Emanuele Crialese: «É un film sulla famiglia e sulla memoria»
L’immensità è un film a cui Crialese è arrivato passando attraverso le sue storie cinematografiche precedenti e quella sua personale, più intima. Il regista ha lavorato sulla sua autobiografia e sulla memoria, andando a pescare tra ricordi e sensazioni passate. Tuttavia, la chiave adottata non è autoreferenziale, ma universale. Egli ci parla di una migrazione di un’anima, un movimento che tutti facciamo, da uno stato all’altro. La trasformazione, che qui interessa il genere, in realtà ci parla di molto di più.
Come ha notato la sceneggiatrice Francesca Manieri, la contemporaneità e l’innovazione – ma anche, se vogliamo, la politicità – di questo racconto stanno nell’affermazione che fa sull’identità. L’immensità ci ricorda che la nostra identità non è qualcosa che acquistiamo, ma che costruiamo e raggiungiamo sulla base delle relazioni umane che intrecciamo. É il frutto di interazioni e interrogazioni a cui sottoponiamo noi stessi e le persone che incontriamo e che amiamo di più. Ad esempio, le nostre madri.

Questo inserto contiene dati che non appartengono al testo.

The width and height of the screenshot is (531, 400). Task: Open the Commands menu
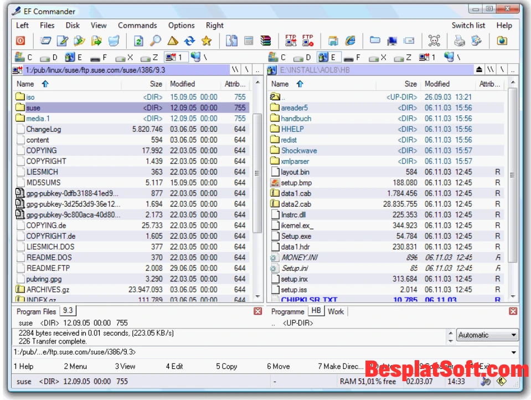pos(137,25)
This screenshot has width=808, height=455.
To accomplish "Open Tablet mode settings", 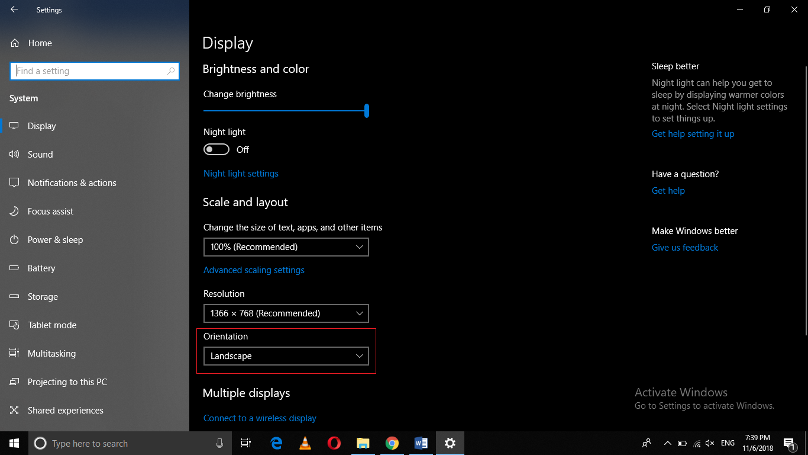I will (x=51, y=325).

L’immensità di Crialese è un film di sguardi
In conferenza stampa Emanuele Crialese ha raccontato di aver scelto Luana Giuliani, che nel film interpreta Adriana ed è qui alla sua prima prova attoriale, per lo sguardo. Uno sguardo che lo riportava nel passato, a vedere di nuovo i suoi genitori, in particolare sua madre, interpretata dalla divina Penélope Cruz. Lei che è stata sua complice e sua vittima, intrappolata tanto quanto lui: l’una in una situazione familiare distruttiva; l’altro anche in un corpo che non aveva scelto. Affrontare questa sofferenza insieme ha creato empatia, ma lo ha anche caricato della responsabilità di un dolore che non poteva controllare, indirizzare, gestire.

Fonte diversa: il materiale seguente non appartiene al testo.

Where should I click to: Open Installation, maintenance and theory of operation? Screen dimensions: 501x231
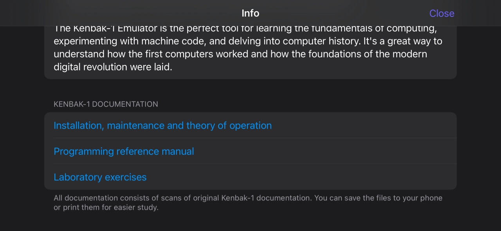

Crialese: la decostruzione di un punto di vista privilegiato
Gran parte del lavoro degli sceneggiatori Moroni e Manieri in questo film è stato sul punto di vista da adottare. Quello scelto è stato subito quello dei bambini, che cercano disperatamente qualcuno che li guidi ma che non lo trovano dove solitamente dovrebbe essere, tra le figure genitoriali. Lo cercano quindi altrove, in tv, per esempio, nei varietà, nelle canzoni, fuori casa, sperando che scenda anche dall’alto.
Ma il punto di vista di una storia è inevitabilmente anche quello del regista, di un uomo, che nella società in cui viviamo oggi è in carne ed ossa il punto di vista privilegiato. Tuttavia, Crialese vi coincide in parte, come ha precisato presentando il suo film. E non è la sua parte migliore. «La donna è la parte migliore dell’uomo che sono, è quella dentro di me, è l’oggetto dei miei desideri, è lei che ascolto più volentieri». Perchè la donna ha per necessità dovuto essere battagliera e il regista si riconosce in queste lotte intraprese per l’affermazione di sè, della propria voce, della propria libertà.
Così, quando ad essere adottato è questo punto di vista, necessariamente i confini di libertà verso cui tendiamo si spostano. Crialese li ha abbattuti nel suo incontro con l’arte cinematografica, li abbatte ogni volta che ricrea delle storie al cinema e mette in scena delle prove di coraggio. Perchè a molte cose ci hanno abituato i nostri tempi: siamo più tolleranti verso molte situazioni, ma il coraggio ancora spaventa.